▸ **Your assignment**
Go through the material and copy every line in which "link" appears.

▸ **Material provided**
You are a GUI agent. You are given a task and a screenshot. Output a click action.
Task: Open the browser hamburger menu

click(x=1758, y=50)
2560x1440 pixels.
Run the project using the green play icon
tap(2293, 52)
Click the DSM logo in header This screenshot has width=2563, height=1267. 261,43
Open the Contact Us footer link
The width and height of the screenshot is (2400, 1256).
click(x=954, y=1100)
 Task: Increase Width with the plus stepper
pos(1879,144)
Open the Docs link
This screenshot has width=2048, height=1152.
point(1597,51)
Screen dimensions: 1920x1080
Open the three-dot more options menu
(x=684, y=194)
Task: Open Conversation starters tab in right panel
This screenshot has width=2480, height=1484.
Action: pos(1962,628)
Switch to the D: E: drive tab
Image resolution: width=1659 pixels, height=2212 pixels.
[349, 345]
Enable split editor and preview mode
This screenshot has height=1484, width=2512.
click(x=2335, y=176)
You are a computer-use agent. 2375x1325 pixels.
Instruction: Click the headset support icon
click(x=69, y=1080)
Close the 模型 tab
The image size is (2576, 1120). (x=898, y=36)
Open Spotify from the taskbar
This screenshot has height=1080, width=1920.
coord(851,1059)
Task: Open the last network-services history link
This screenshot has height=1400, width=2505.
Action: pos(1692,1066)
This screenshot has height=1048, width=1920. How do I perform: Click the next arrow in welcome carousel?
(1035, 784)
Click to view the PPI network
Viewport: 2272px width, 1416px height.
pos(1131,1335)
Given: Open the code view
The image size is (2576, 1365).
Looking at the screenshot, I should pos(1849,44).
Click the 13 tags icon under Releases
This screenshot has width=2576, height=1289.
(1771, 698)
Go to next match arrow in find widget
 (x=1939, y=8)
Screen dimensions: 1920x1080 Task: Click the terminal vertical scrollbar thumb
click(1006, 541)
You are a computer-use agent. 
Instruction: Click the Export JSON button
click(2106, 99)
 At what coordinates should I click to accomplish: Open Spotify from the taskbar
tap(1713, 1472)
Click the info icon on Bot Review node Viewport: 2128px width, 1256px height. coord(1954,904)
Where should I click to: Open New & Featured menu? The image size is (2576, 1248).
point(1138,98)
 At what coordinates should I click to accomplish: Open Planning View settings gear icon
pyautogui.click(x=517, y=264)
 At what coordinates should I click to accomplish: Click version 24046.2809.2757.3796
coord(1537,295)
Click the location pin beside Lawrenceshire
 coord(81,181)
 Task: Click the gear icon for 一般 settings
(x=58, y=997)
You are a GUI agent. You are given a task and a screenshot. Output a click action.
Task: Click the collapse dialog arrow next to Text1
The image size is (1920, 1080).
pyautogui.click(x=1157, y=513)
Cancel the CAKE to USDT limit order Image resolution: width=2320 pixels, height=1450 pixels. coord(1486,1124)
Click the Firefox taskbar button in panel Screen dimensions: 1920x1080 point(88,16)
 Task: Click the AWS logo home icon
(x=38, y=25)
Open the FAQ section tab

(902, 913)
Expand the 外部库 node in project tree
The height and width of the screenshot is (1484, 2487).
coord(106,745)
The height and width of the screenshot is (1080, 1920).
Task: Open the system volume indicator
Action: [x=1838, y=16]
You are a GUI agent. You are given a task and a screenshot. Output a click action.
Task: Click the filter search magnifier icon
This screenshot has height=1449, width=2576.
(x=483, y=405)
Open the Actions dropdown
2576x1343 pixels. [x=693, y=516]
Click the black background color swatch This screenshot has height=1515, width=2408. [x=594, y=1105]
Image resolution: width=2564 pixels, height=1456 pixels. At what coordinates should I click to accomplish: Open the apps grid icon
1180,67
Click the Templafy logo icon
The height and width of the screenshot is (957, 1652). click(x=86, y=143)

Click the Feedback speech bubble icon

▸ **Result of this task**
Open the Contact Us footer link
Open the Docs link
Task: Open the last network-services history link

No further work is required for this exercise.